Senate to Consider DeVos’s Nomination as Education Secretary on Wednesday
COLUMBUS — Billionaire Betsy DeVos will go before the Senate Committee on Health, Education, Labor and Pensions this Wednesday for consideration as Secretary of Education, but she still owes Ohio taxpayers $5.3 million in fines and fees — a debt that Ohio Republican officials have failed to collect for five years.
“By refusing to pay more than $5 million owed by her PAC, billionaire Betsy DeVos is acting like she thinks the law doesn’t apply to her,” said Ohio Democratic Party Chairman David Pepper. “Until she reimburses the taxpayers of Ohio for the millions she owes us, DeVos should be disqualified from any post in the Trump administration.
“Still one has to wonder, why have Ohio Republicans refused to collect on DeVos’s debt for years? The Ohio Elections Commission turned over collection of the fine to Attorney General Mike DeWine in 2011, but Ohio taxpayers have yet to see a dime from billionaire Betsy. She once bragged in an op-ed that she expected ‘something in return’ for all of the donations she doled out to politicians. Maybe what she’s expecting is the right to flout the law and leave Ohioans high and dry?”
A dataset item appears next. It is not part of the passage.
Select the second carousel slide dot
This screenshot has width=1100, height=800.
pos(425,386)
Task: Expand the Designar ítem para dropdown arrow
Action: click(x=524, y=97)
In 2008, the Ohio Elections Commission found that DeVos used her All Children Matter political action committee illegally to launder campaign contributions from Ohio charter school magnate David Brennan to Ohio Republicans including Lt. Gov. Mary Taylor, Secretary of State Jon Husted and former Senate President Keith Faber.
Those aren’t the only Ohio Republicans to benefit from DeVos’s largesse. DeVos has personally given $7,700 to Gov. John Kasich’s political efforts — $5,000 to his gubernatorial campaign in 2010 and $2,700 to his presidential race in 2015. DeVos attended the 2016 Republican National Convention as an at-large delegate for Kasich.
Ohio’s for-profit charter school system costs taxpayers $1 billion annually, and it’s rife with waste, fraud and abuse. Concerned about charters’ dismal academic results and data-rigging by state regulators, the U.S. Department of Education last year flagged a $71 million grant to expand charter schools in Ohio and imposed special restrictions and oversight for the grant.